Human leukocyte lysosomal polypeptides of MW 4000-5000, which constitute the neutrophil-immobilizing factor (NIF), were isolated from the 22,000 g supernate of sonicates of human neutrophils by filtration on Sephadex G-75. The larger (NIF-1) and smaller (NIF-2) of the polypeptides were resolved by filtration on Bio-Gel P6 and purified to homogeneity by sequential reverse-phase high performance liquid chromatography and paper electrophoresis. The results of analyses of amino acid composition indicated that NIF-1 and NIF-2 are distinct polypeptides composed of an apparent total of 41 and 38 amino acid, respectively.
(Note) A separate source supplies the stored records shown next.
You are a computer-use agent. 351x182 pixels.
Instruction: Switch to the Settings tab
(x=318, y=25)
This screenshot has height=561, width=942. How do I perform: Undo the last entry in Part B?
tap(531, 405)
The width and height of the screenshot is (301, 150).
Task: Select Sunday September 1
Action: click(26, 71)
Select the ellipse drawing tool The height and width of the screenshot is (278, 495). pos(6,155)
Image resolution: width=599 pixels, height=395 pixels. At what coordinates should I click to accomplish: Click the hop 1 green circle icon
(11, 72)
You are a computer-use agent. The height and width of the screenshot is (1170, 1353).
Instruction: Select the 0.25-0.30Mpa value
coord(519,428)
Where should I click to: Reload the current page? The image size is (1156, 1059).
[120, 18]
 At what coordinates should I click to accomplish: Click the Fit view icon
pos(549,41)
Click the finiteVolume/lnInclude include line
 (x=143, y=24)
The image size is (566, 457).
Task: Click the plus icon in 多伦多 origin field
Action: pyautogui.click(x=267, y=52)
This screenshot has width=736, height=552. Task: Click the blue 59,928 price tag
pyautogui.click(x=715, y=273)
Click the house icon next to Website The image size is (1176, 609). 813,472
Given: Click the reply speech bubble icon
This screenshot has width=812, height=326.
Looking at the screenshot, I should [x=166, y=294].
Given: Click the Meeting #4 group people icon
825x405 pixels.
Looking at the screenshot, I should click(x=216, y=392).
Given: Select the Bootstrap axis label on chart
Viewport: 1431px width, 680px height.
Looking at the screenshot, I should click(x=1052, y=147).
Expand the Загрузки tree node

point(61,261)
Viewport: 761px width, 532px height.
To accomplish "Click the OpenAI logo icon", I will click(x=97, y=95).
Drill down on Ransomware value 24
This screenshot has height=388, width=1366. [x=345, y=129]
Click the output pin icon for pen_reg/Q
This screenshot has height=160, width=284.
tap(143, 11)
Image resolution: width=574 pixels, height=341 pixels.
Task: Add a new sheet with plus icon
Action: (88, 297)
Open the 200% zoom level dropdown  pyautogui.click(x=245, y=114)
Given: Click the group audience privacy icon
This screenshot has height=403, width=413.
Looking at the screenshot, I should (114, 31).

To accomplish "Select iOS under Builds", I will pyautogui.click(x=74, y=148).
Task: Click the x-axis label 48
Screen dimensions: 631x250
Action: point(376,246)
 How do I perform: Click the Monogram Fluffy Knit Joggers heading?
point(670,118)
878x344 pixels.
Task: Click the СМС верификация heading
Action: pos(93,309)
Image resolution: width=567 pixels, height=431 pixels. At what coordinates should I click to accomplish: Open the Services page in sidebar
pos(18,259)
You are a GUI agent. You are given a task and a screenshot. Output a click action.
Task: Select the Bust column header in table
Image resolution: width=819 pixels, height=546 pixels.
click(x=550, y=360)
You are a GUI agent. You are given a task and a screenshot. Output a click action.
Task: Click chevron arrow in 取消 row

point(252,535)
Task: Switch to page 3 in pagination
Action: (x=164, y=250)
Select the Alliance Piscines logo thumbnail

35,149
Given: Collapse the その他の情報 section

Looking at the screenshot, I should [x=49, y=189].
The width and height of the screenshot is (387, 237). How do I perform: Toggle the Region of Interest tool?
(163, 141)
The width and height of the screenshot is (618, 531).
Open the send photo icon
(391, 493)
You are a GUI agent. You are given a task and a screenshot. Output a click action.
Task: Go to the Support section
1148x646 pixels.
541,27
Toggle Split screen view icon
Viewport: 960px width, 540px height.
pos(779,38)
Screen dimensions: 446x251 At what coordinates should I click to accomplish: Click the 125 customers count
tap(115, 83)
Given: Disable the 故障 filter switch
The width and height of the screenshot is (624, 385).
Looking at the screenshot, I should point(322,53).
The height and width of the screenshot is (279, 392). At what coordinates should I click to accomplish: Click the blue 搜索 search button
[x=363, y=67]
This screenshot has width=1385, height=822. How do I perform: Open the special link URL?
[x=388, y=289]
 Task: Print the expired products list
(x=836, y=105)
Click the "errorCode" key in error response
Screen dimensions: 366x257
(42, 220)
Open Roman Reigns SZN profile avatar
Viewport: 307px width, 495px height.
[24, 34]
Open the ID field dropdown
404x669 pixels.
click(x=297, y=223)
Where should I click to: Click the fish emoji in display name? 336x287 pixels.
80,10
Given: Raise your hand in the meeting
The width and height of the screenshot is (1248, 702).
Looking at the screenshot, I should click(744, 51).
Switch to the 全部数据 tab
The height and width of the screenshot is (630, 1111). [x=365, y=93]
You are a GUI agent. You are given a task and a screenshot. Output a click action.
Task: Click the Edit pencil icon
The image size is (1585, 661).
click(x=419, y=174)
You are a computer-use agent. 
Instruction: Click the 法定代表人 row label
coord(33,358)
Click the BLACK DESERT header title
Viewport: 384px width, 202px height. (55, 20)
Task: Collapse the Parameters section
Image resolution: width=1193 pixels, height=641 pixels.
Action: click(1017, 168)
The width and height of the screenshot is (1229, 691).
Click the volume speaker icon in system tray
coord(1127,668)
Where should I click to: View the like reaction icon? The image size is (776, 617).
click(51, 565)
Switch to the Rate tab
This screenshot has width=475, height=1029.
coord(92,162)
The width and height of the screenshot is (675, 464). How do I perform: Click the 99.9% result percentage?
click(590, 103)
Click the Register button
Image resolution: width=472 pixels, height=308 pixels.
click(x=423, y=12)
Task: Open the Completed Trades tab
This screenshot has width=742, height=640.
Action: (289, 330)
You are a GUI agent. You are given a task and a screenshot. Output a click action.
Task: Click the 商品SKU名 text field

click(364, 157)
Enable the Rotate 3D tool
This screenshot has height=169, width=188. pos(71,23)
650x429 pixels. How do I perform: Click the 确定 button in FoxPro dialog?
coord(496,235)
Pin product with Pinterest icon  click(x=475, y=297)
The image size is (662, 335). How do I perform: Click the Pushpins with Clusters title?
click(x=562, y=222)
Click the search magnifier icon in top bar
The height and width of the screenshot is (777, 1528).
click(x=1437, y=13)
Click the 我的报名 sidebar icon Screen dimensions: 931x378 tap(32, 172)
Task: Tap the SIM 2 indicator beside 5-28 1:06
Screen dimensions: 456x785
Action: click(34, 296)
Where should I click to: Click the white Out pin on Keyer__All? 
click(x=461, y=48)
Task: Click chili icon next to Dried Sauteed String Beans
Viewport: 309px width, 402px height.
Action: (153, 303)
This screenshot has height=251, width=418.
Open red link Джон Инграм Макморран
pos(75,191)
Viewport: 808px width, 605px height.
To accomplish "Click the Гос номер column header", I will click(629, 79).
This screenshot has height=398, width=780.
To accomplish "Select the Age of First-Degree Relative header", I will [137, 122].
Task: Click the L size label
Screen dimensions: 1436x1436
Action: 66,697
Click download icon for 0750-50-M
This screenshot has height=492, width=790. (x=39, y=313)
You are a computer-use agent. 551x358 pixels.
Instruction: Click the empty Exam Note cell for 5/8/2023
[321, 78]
Both NIF polypeptides contain 1 cysteine and 1 methionine, lack isoleucine, tyrosine and phenylalanine and are rich in histidine and proline. The sequence of 20 of the amino-terminal amino acids of both NIF polypeptides is identical, but NIF-2 possesses an additional alanine at the amino-terminus. Highly purified NIF-1 and NIF-2 inhibited human neutrophil random migration and chemotaxis to diverse stimuli in a concentration-dependent manner, with 50% inhibition of chemotaxis by 0.3-1 .times. 10-8 M NIF-1 and 1-3 .times. 10-7 M NIF-2. Neither NIF polypeptide was cytotoxic for neutrophils, altered neutrophil phagocytosis or release of lysosomal enzymes or inhibited mononuclear leukocyte chemotaxis. The leukocyte and functional specificity of the NIF polypeptides and the quantities released upon stimulation of human leukocytes suggest that the transition to a mononuclear leukocyte population in chronic inflammation may be attributable in part to the NIF derived from the leukocyte infiltrates of acute responses.